No, but you might be able to do it based on the code in the examples
folder on visualizing the filters, where the gradient is computed
explicitly. Please tell me if you get something working.

—
Reply to this email directly or view it on GitHub
https://github.com/fchollet/keras/issues/1370#issuecomment-192610196.

nouiz on 7 Mar 2016

I'm also wondering if there's a nice way of finding a sensible threshold for gradient clipping without resorting to grid search or other hyperparameter optimization strategies.

carlthome on 17 May 2016

I think when you create the instance of optimiser. you can specify the clipping value of clipping norm
like following.

    opt = rmsprop(clipvalue=100)
    model.compile(loss=neg_log_normal_mixture_likelihood, optimizer=opt)

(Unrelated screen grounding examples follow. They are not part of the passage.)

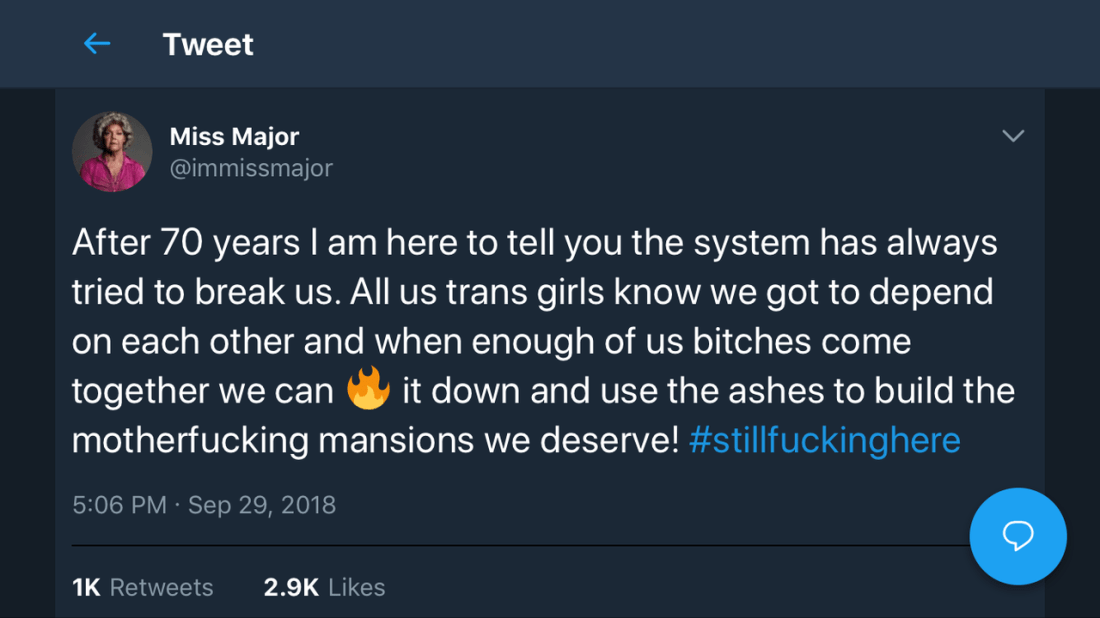Open Miss Major's profile picture
The image size is (1100, 618).
[112, 151]
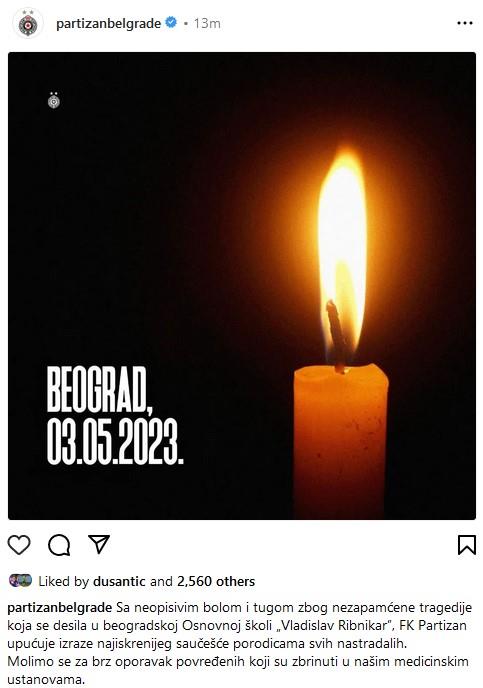483x688 pixels.
Task: Open the three-dot more options menu
Action: coord(465,23)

It is documented in the optimise.py file

class Optimizer(object):
    '''Abstract optimizer base class.

    Note: this is the parent class of all optimizers, not an actual optimizer
    that can be used for training models.

    All Keras optimizers support the following keyword arguments:

        clipnorm: float >= 0. Gradients will be clipped
            when their L2 norm exceeds this value.
        clipvalue: float >= 0. Gradients will be clipped
            when their absolute value exceeds this value.
    '''

yunzhou on 27 May 2016

😕4 👍4

@yunzhou, yeah, that's how it's set, but _how do you find out a sensible value to set?_

carlthome on 27 May 2016

👍11

I am also struggling with this. Can someone please tell me what are some "standard" ranges that i can put to my random search for clipnorm and clipvalue?
I have observed increased stability in my NN after adding clipnorm, but i can't just go on trying random values. I need a range for searching.

cbaziotis on 15 Jan 2017

As proposed in https://github.com/fchollet/keras/issues/arxiv.org/pdf/1212.0901 i've build this little code snippet (maybe it helps). It is not beautiful but does its job:

def average_gradient_norm(model, data):
    # just checking if the model was already compiled
    if not hasattr(model, "train_function"):
        raise RuntimeError("You must compile your model before using it.")

    weights = model.trainable_weights  # weight tensors

    get_gradients = model.optimizer.get_gradients(model.total_loss, weights)  # gradient tensors

    input_tensors = [
        # input data
        model.inputs[0],
        # how much to weight each sample by
        model.sample_weights[0],
        # labels
        model.targets[0],
        # train or test mode
        K.learning_phase()
    ]

    grad_fct = K.function(inputs=input_tensors, outputs=get_gradients)

    steps = 0
    total_norm = 0
    s_w = None
    while steps < data.steps_per_epoch:
        X, y = next(data)
        # set sample weights to one
        # for every input
        if s_w is None:
            s_w = np.ones(X.shape[0])

        gradients = grad_fct([X, s_w, y, 0])
        total_norm += np.sqrt(np.sum([np.sum(np.square(g)) for g in gradients]))
        steps += 1

    return total_norm / float(steps)

It takes a compiled keras model and a data generator (as you would use with fit_generator) as input and computes the average gradient norm over the entire dataset. This norm can then be used, e.g. with the Adam optimizer.

thresh = average_gradient_norm(model, data)
optimizer = Adam(clipnorm=thresh)

To obtain the gradients, if have used @ebanner implementation from: https://github.com/fchollet/keras/issues/2226

peschn on 27 Jul 2017

👍5

For what it's worth: There's also a cheaper way to obtain some insight about the gradient norm by peeking inside the optimizer's weights. RMSprop already tracks the running average square of gradients which can easily be accessed with model.optimizer.weights. To compute the norm:

norm = math.sqrt(sum(numpy.sum(K.get_value(w)) for w in model.optimizer.weights))

This doesn't require compiling and running another function, but of course this will be the norm of the running squared average of gradients according to rho, but it can be good enough to be able to set a sensible clipnorm value.

With some adjustments this might also work with other optimizers than RMSprop.